On Aug. 17, Travis Hoyt returned home from Maas’ house with bruises on his ears and upper back. Travis’ mother, Catherine Hoyt, testified that Maas told her Travis was hit on both sides of the head with an infant swing. She also testified that he once came home with a handprint on his leg, but that she believed Maas’ explanation at the time. She testified that Maas had told her that she grabbed Travis on the leg to prevent him from falling off a couch while changing his diaper.

On Aug. 18, Hoyt took Travis to Lawrence Menzer, a Van Nuys pediatrician. Menzer examined the boy and concluded that the account Hoyt said she received from Maas was not plausible. He then filed a suspected child abuse report with DCS.

DCS again sent a worker to investigate allegations concerning Maas, this time to the Hoyts’ home in Canyon Country. But because of the agency’s system of filing cases under mothers’ names, the worker was unaware of the incident involving Nicholas McNerney.

The DCS worker concluded that Travis was safe in the Hoyts’ home and referred the case to the Sheriff’s Department.

“There is no indication that the second worker knew of the first worker, and things might not have been that different if he did,” Bontrager said. “But the second worker could have told police about the two incidents if he had known about the first one.”

Advertisement

Ordinarily, detectives in the Sheriff’s Department’s child abuse detail would not have had to rely on DCS to tell them of a suspect’s history. About a year ago, the department computer was programmed to reveal prior reports made on a suspect if a deputy requested the information, Vadurro said.

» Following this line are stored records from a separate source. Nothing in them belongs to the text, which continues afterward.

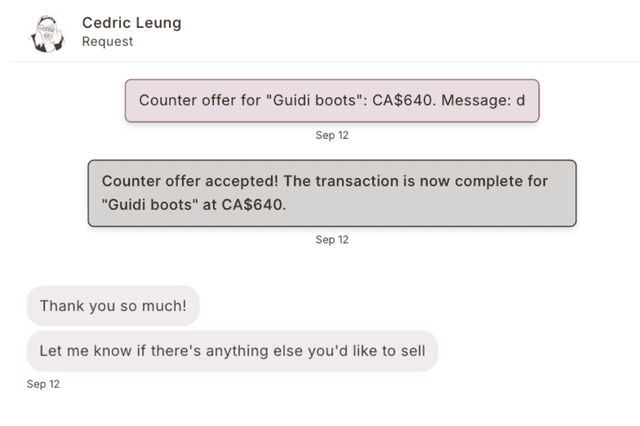640x426 pixels.
Task: Open the Cedric Leung contact name
Action: [131, 22]
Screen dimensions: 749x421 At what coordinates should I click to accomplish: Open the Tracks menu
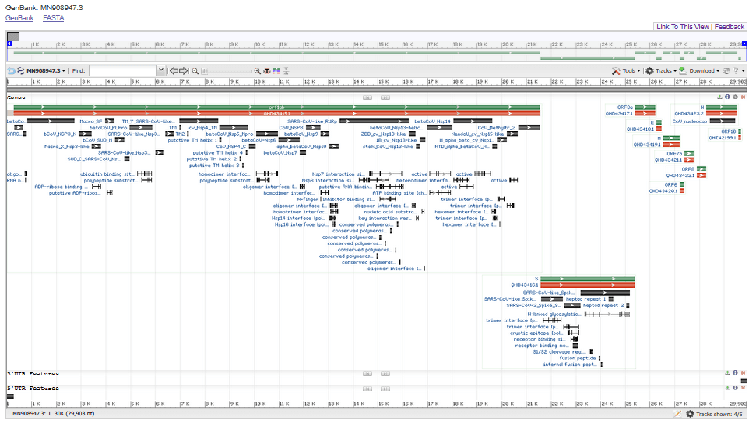[661, 71]
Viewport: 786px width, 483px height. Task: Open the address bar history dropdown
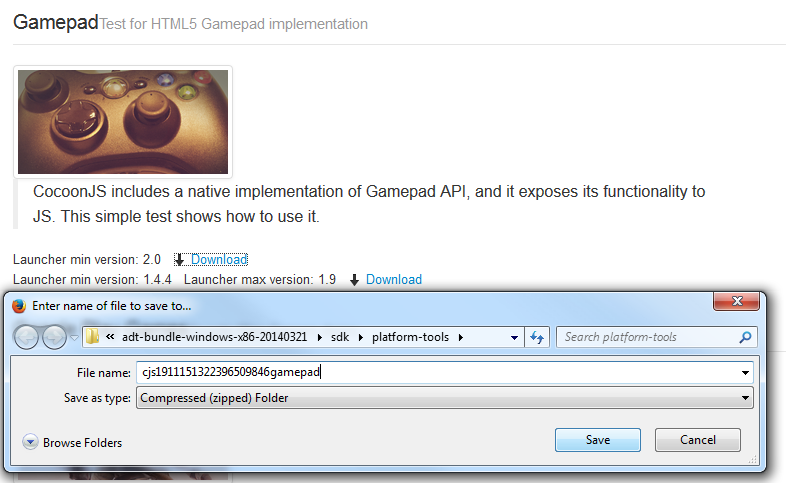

But a computer search by Detective Alex P. Sandoval, assigned to investigate Travis’ bruises after patrol officers referred the case downtown, showed nothing under “M-A-A-S, Vickie.”

Name Not in Index

Sandoval also checked the justice department index under Maas’ name, but her name did not show up there either, Vadurro said.

The detective ultimately concluded his investigation into the Travis Hoyt case with a report that said no crime had been committed. No information was presented to the district attorney’s office.

“It was a unilateral decision,” Sandoval testified. “I did not feel there was sufficient evidence to hold anyone culpable for Travis Hoyt’s injuries.”

Vadurro said the detective made the proper judgment.

“When an investigator doesn’t provide the D.A. with a beyond-a-doubt suspicion, then cases won’t be filed,” Vadurro said. “It’s not any different than in robbery cases or any other kind of case.”

Advertisement

Gregory Denton, head of the district attorney’s child abuse unit, said there has to be a filtering system like the one used by deputies, “otherwise we would be inundated with cases, and our investigators would be wasting time that could be used to investigate more meritorious cases.”

He said it is often difficult to prove child abuse if there are no witnesses to the crime, the child cannot speak and all prosecutors have is the baby-sitter’s word against the parents’. If there are two reasonable interpretations of the facts, a jury is bound by law to take the one that points to a defendant’s innocence, Denton said.

However, Denton said prosecutors have a much stronger case if there has been more than one allegation of abuse presented to them, even if there were no eyewitnesses.

“If there was a breakdown in the system in this situation, it would be that the officer didn’t know of the earlier case,” Denton said.

Sandoval said that, if he had known about Nicholas’ broken leg, he probably would have presented information on both cases to prosecutors before David died.

After David’s death on Jan. 8, the Sheriff’s Department conducted another computer search. This time a computer program to find alternate spellings came up with Maas’ name.